In the larger landscape of Beyoncé’s career, this ad may look small, but in truth, it reinforces a broader pattern. Over the last decade, Beyoncé has slowly built an empire that extends beyond music—fashion, film, business ventures, philanthropy, and now beauty. Each project feels purposeful, aligned with her values, and executed with the precision and artistic integrity she’s known for. Cécred isn’t just about shampoo or conditioner; it’s about representation, culture, and reclaiming spaces historically marginalized or overlooked in the beauty industry.

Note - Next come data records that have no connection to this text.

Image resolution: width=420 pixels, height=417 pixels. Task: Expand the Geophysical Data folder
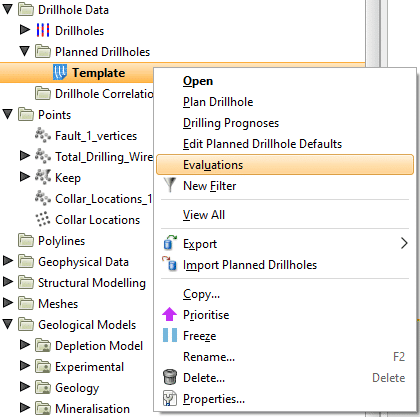point(7,261)
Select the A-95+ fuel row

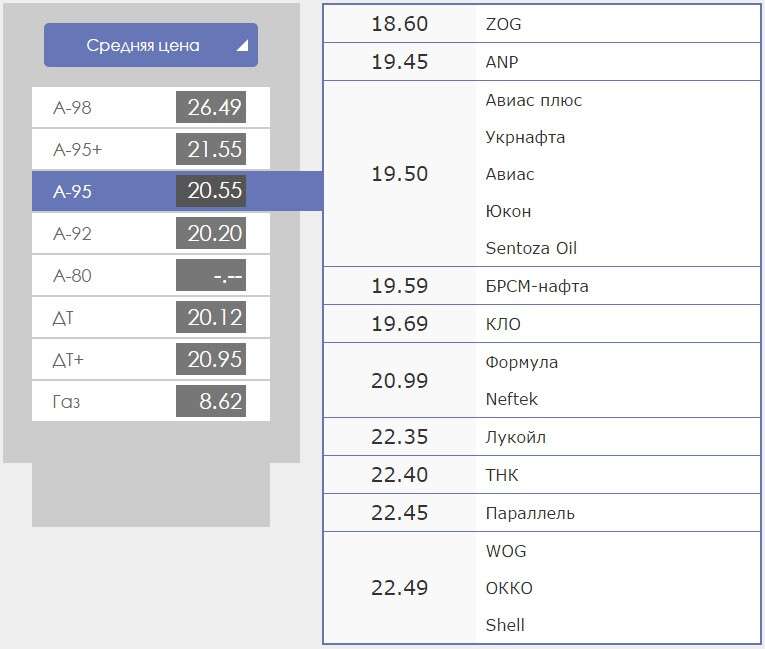click(x=151, y=149)
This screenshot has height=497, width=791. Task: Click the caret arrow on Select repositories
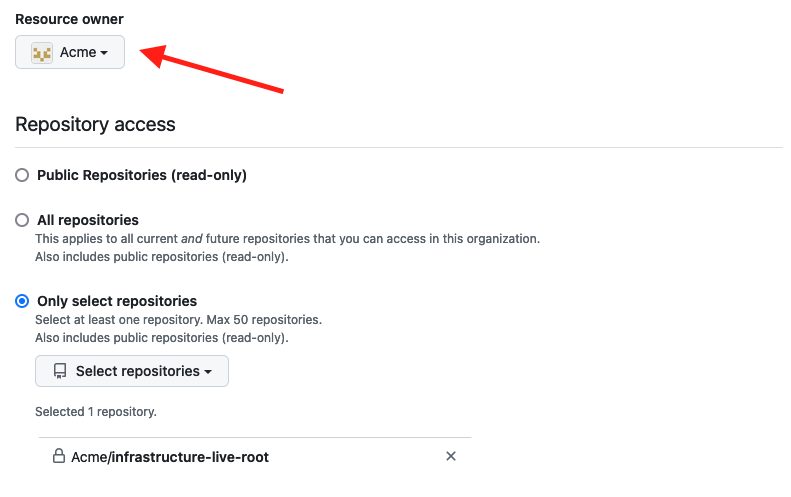click(x=208, y=372)
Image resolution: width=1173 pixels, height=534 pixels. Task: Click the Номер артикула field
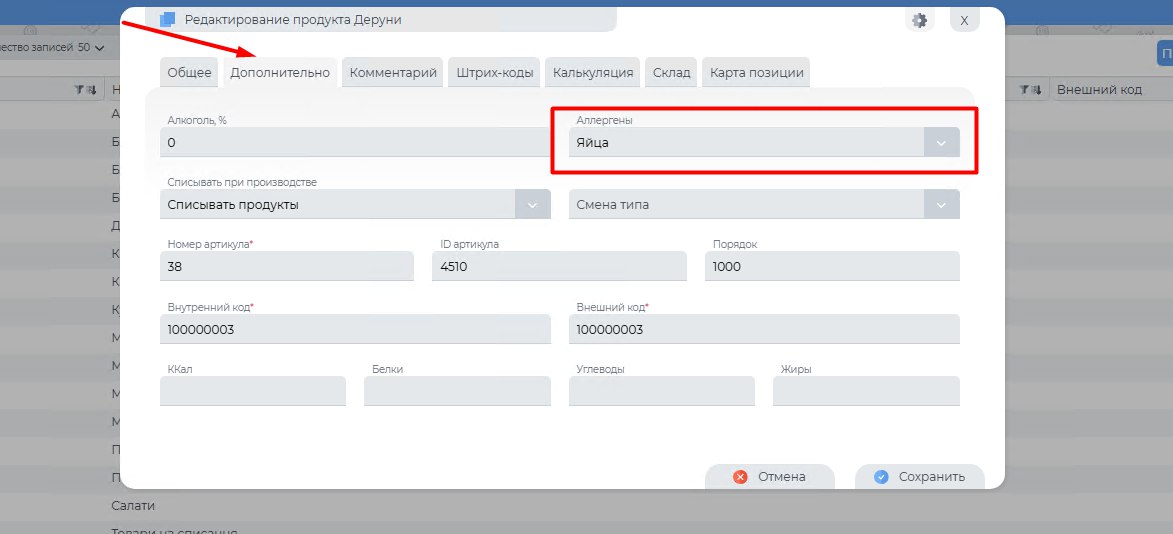click(286, 267)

The Ulta video captures that ethos in a warm, approachable way. It’s festive, but not flashy; personal, but not overly sentimental. It gives viewers a glimpse of Beyoncé the entrepreneur, Beyoncé the daughter, and Beyoncé the everyday beauty shopper enjoying her own creations. It’s a reminder that even though she’s a global phenomenon, her roots—both literally and figuratively—remain central to everything she builds.
As shoppers head into Ulta stores this season, they might encounter the Cécred display while thinking of the ad: Beyoncé smiling as she holds up a bottle, Tina Knowles singing a cheeky holiday lyric, the playful merging of brand and family history. And perhaps that’s exactly the point. Beyoncé isn’t just selling products; she’s inviting people into a story—one that started decades ago in a Houston salon and continues to grow, evolve, and inspire.

In the end, the holiday campaign is more than a promotional push. It’s a festive celebration of creativity, legacy, and the joy of self-expression. And in true Beyoncé style, it turns a simple trip to Ulta into a moment fans won’t soon forget.